Firstly, by ink, I mean for both inkjet printers as well as laser printers. Although laser printers technically print with powder, they are actually powdered microscopic ink particles - so it's still ink, just in a different form.

Now, each home printer may have different ink options that you can use but by looking around for the best suitable ink types you can do a lot to have your home printing more eco-friendly.
Using refurbished cartridges is also a good thing - like refurbished anything. I always buy a refurbished phone, we have at home even refurbished vacuum cleaner, and I certainly buy refurbished cartridges. They feel to last as much as the original ones and over the decade of using my home printer, I had never any problem with a refurbished cartridge. So that's something to consider when you'll need your next ink cartridge.
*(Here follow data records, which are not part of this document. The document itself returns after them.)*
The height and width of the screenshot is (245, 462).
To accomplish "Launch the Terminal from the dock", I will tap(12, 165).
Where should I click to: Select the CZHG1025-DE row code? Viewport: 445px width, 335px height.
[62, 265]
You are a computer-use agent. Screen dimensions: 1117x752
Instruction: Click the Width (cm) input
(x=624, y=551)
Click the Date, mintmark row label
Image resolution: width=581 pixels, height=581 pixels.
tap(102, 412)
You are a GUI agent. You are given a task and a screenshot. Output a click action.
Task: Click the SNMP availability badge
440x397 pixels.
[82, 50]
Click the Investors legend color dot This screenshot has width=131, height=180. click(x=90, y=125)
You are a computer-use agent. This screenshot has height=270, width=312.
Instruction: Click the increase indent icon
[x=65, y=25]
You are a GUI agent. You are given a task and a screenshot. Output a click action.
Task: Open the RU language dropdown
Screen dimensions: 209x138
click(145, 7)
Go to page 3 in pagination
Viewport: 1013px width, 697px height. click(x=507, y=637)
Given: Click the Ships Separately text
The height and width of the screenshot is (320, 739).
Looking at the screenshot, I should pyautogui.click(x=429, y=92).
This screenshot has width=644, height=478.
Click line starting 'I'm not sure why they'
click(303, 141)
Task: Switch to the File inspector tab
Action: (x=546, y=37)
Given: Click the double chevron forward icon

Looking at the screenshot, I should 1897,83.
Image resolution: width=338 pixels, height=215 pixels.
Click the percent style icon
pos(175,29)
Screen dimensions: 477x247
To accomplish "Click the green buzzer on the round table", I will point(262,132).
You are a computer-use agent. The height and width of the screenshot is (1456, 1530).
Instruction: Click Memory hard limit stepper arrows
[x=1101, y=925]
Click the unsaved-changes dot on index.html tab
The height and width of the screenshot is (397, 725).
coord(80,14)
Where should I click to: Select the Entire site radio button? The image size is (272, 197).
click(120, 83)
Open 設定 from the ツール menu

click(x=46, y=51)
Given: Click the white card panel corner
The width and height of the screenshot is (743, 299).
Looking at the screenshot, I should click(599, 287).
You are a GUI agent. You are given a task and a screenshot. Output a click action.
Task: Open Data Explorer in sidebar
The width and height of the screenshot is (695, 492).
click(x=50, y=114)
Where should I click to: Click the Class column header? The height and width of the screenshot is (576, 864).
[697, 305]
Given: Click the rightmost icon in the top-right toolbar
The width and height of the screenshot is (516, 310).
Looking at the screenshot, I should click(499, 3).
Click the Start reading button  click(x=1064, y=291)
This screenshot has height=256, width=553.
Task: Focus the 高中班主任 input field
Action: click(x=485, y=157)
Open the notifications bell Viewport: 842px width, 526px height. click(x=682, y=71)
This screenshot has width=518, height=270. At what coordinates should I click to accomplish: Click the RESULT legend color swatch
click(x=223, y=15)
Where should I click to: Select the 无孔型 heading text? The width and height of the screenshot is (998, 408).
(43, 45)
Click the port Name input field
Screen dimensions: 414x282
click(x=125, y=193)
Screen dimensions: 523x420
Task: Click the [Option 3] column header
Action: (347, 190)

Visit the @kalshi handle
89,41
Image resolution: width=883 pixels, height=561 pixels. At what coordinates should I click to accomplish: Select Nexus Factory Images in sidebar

It's good to consider what type of ink you use if the printer allows choices that may be available. Ink itself is generally more or less petroleum-based. As far as my research goes, even vegetable-based ink still contains some part of petroleum. But there seem to be newer manufacturing methods where the plastic used in ink is derived from plants. Something like compostable PLA material, I would imagine, when you have a plastic bag but it's made from corn starch. While this is to me still quite a new area to learn about, I know about some companies that work hard on completely plant-based inks derived from algae. For now, these inks are in the development stage and mostly aimed for packaging (think about all the brown boxes you'll get your deliveries from, etc.) and for the textile industry (when you have an actual ink print on a T-shirt, not vinyl, which is completely petroleum-plastic based material). Which is still good, although that's still no use for printing art at home. Hopefully in the near future.

So how can home printing be more eco-friendly when the ink in home printers probably uses ink that contains some petroleum? First, it's good to avoid an excess of printing, hence less ink being used. I mentioned in one of my previous articles that any test prints you need to do could use less ink by converting to greyscale and/or lowering the opacity. This is easier said than done but many basic image viewing/editing programs can do it. To print an image in greyscale, you may have the option to set it in your printing settings. To lower the opacity (as well as convert to greyscale), you can use for example a free program called IrfanView - you can download it from the official IrfanView website here.

A quick step by step to prepare an image file for a test print (for the purpose of saving ink):
Open the image in IrfanView, click Image > Convert to grayscale, then again click Image > Colour corrections - there bring the Brightness* high. Not too much or you'll end up with a completely white image. But changing the brightness to really high will save you a lot of ink compared to printing full colours (or pure black). How much you need to adjust the brightness depends on the original image. See the preview in the Colour corrections window - when the image appears faint, but still visible, that's the perfect setting for a test file. Press ok, save the edited image as a new file - perhaps keep the name but add TEST to the file name. Save it as the same file type (JPG, PNG,...)

When you have a PDF, you may need to convert it to an image (there are free online convertors that do quite a good job - one of many, easy to use is this one) to use the steps above. But PDF is generally more printing friendly (in terms of any unexpected extra borders and auto de-centring the print you may encounter when printing image files, etc.) so it's less likely you'll need to use a test print.

And if you really feel like not printing at home - perhaps you don't have a printer or all the settings feel too tricky or you want a large or unusual format that your printer doesn't support - then print in a local print shop when possible. This way you support local businesses, minimise the emissions for long-distance shipping which is certainly more eco-friendly.

While I made a note about vegan-friendly paper, the same goes with ink - if that's what you care about, like I do. The printed that you have at home, you're probably happy with but you may be curious whether the print shop you want to use can print vegan-friendly. Just ask, that's always the best way. The tricky part can be paper, as I mentioned in one of my previous articles, but also ink (although this applies more for certain art supplies than industrial ink - but it's worth rather checking) and even cleaning solutions (this goes more for printers that print on textiles - clothes or homeware, but it's never bad to check for any printing you want to use). So just a thought in case you were not aware of these potential hurdles.

I hope you'll find eco-friendly printing exciting and will give it a further thought if this is a new thing for you. And if you're already trying a more eco-friendly approach when printing, perhaps you learnt something useful and new in this article.

*Brightness works quite as same as changing the opacity when it comes to printing. Both will result in faint colours and that would use much less ink for printing.